На стенах залитого солнечным светом большого зала висели многочисленные рога. И Тюбинген, и его тесть были заядлыми охотниками. Несмотря на свои семьдесят два, старый граф частенько вешал на плечо охотничье ружье и отправлялся бродить по полям и лесам. Если ему не случалось подстрелить благородную дичь, он приносил домой хотя бы ворону или сову, из которых делались чучела для Бернда и Дитера.
Ридеке распахнул большую стеклянную дверь, ведущую из садового салона на открытую веранду. С нее открывался вид на переднюю часть парка с чудесной широкой аллеей, обсаженной ореховыми деревьями, которая вдалеке упиралась в запертые железные ворота. Час был ранний, еще не пробило и семи, и парк полнился прелестью свежести, оставленной отрадной прохладой июньской ночи. Справа и слева от аллеи простирались обрамленные напоминающими кулисы боскетами широкие луга, поблескивающие от утренней росы. По краю низины среди кустов сирени, калины, жасмина и спирей мерцала лента ручья, исчезающая в темной зелени живой изгороди, чтобы позади господского дома влиться в пруд, который Бенедикта окрестила «лебединым озером». Луга не были подстрижены на английский манер, а росли свободно, чтобы быть скошенными на сено. Так что зелень была усыпана цветами всевозможных оттенков.
Привлеченный красотой утра старый Ридеке вышел на веранду и по широкой каменной лестнице спустился в сад. Там он столкнулся с молодым парнем, одетым, как и он, в полосатую льняную куртку, а также в высокие сапоги с отворотами и узкие белые кожаные брюки. В руке у юноши была плетеная корзинка, полная полевых цветов, трав и листвы.
– Доброе утро, герр Ридеке! – сказал он и кивнул.
– Доброе утро, Штупс! – ответил старик. – Куда зелень несешь?
Парень со странным именем Штупс остановился и довольно ухмыльнулся.
– В людскую, – заявил он. – Гирлянды должны уже давно быть готовы, но, как видно…
– Как видно, – неодобрительно повторил Ридеке, – девки опять пронежились на перинах до шести и теперь отправили за цветами тебя! Не оставляй это так! Обычно ты за словом в карман не лезешь!
– Что вы, герр Ридеке, я с удовольствием! – возразил Штупс. Ридеке было известно, в чем дело.

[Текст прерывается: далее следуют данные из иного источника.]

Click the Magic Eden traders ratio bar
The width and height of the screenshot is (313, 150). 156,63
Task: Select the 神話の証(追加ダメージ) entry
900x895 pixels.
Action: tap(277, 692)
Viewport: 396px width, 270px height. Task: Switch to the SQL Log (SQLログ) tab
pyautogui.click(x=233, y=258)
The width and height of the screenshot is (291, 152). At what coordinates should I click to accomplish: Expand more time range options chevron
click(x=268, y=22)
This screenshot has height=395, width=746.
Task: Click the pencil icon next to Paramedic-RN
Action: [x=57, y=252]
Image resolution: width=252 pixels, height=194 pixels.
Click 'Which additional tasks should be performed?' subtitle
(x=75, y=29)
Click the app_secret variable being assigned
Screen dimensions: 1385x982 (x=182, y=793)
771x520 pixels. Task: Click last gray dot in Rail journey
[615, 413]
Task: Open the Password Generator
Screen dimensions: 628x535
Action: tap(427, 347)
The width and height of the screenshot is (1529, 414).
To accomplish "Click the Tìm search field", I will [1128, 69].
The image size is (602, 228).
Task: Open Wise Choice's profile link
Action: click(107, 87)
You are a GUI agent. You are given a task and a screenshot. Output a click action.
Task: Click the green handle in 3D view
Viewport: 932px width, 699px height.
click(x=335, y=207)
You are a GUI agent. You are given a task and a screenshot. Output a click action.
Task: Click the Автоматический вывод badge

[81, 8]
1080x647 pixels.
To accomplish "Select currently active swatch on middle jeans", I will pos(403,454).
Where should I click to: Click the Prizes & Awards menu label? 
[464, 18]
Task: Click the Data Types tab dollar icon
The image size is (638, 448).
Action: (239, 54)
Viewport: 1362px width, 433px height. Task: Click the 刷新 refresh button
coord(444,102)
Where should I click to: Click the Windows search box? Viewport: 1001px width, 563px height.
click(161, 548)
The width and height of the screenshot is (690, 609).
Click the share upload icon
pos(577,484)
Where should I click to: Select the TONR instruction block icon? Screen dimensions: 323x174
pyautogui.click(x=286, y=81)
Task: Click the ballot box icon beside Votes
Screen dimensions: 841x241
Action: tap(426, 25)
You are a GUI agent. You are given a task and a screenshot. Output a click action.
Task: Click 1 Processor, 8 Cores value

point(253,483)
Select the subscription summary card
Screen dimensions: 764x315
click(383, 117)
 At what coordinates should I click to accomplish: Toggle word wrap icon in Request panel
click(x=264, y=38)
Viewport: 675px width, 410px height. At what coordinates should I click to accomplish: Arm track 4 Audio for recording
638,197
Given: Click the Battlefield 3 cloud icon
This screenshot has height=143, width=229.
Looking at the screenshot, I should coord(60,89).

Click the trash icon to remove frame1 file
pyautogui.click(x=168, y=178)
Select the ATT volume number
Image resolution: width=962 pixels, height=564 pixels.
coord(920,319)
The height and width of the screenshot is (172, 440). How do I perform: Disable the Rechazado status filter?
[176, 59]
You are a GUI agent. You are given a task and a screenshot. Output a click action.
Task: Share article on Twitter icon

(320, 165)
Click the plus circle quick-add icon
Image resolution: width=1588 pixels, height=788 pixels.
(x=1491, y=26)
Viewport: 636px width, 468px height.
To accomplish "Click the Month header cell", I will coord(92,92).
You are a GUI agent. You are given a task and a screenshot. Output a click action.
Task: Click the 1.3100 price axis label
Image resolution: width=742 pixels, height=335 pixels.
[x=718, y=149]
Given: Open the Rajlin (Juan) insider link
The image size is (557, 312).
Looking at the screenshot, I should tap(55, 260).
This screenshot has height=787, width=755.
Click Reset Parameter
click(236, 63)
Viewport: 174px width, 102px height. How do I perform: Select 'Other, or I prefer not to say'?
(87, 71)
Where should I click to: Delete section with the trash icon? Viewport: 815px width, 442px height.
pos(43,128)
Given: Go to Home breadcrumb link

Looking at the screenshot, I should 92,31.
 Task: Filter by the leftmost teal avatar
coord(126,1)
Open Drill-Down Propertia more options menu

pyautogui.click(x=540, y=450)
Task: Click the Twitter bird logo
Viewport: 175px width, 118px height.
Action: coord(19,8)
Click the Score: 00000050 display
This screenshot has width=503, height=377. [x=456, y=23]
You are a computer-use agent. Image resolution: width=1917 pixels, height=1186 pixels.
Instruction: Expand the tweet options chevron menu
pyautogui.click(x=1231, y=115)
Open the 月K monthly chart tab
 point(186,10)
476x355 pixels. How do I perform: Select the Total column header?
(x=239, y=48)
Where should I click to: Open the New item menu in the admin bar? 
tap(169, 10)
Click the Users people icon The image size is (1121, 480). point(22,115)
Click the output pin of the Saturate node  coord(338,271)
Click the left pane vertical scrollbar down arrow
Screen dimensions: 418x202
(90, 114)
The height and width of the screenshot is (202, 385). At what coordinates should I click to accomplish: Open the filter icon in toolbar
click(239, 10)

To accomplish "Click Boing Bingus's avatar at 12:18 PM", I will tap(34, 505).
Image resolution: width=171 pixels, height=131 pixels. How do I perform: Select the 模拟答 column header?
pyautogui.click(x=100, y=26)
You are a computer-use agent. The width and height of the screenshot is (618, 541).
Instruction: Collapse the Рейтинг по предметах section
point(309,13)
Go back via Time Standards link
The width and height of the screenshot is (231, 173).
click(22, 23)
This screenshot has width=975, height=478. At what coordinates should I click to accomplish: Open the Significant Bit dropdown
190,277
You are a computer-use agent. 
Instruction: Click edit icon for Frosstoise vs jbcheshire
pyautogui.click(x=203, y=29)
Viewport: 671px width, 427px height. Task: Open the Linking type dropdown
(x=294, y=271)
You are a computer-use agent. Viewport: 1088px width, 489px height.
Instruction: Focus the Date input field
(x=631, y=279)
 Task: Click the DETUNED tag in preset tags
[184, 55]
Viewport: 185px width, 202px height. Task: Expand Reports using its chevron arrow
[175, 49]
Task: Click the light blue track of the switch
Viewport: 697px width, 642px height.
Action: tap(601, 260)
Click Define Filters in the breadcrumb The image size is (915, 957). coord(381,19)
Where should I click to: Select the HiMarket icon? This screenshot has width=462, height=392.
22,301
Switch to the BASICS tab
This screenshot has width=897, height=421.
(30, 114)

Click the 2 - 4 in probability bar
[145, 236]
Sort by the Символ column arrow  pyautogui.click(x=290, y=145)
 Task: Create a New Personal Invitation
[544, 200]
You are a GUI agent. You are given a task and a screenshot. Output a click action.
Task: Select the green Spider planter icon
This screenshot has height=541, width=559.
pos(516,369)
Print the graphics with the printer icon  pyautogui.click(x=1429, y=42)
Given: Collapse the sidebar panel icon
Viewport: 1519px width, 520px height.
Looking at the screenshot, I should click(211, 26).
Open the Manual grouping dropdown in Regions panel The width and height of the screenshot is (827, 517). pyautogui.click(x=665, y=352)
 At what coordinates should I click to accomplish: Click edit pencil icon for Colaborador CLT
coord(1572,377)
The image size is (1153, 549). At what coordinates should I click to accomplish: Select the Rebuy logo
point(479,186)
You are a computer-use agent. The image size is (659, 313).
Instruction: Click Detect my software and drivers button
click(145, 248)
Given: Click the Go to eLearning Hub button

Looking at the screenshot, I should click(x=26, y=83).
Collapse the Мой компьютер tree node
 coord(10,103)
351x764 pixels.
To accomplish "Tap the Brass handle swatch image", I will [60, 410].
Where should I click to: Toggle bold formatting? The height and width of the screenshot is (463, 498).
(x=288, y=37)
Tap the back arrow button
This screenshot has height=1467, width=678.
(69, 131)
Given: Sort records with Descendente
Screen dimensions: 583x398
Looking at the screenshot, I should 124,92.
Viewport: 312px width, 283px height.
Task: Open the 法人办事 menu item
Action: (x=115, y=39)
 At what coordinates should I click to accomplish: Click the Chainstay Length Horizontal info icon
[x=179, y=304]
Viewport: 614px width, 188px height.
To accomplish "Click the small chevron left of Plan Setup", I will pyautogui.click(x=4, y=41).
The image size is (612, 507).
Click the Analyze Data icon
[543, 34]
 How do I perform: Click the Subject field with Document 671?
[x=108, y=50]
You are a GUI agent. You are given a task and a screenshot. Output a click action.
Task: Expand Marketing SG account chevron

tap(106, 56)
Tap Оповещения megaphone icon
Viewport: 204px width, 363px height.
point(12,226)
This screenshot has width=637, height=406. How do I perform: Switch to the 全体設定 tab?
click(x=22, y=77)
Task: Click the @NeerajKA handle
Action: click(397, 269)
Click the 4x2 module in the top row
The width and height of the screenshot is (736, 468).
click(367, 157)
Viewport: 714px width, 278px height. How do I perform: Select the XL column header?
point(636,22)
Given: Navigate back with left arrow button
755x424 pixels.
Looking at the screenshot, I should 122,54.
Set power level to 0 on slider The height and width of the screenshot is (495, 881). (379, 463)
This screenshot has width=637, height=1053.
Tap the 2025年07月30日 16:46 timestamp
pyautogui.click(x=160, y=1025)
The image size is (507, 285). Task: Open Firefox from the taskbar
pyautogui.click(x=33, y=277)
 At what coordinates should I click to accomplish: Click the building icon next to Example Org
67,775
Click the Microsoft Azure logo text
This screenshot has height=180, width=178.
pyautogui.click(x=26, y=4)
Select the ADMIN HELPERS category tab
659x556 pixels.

– Послушай-ка меня, Штупс, – серьезно начал он, сохраняя на лице любезную улыбку. – Мимо меня не прошли незамеченными твои нелепые ухаживания за Альвиной. Ты ей недавно даже с ярмарки брошку привез. Для таких дел ты еще слишком мал, Штупс, запомни это! Едва шестнадцать исполнилось – а уже за юбками бегает! Не выполняй ты при этом свои обязанности, давно бы прижал тебя к ногтю, но пока что ограничусь выговором. Ты знаешь, что я присматриваю за тобой не только по приказу барона, но и потому, что обещал это твоей матери. От моих глаз ничего не утаится! Подобные шуры-муры тебе не пристали – из этой ерунды не выйдет ничего хорошего, послушай знающего человека! А теперь отправляйся к девушкам, отдай им цветы и скажи, что герр Ридеке запрещает использовать тебя как мальчика на побегушках. Тебе есть чем заняться. Герр барон может в любое время потребовать умываться и станет ругаться, если тебя нет на месте. Соберись!
Покрасневший Штупс удалился чуть ли не бегом, чтобы вызвать внизу в людской, где четыре особы женского пола плели венки и гирлянды, волну возмущения сообщением о приказе герра Ридеке.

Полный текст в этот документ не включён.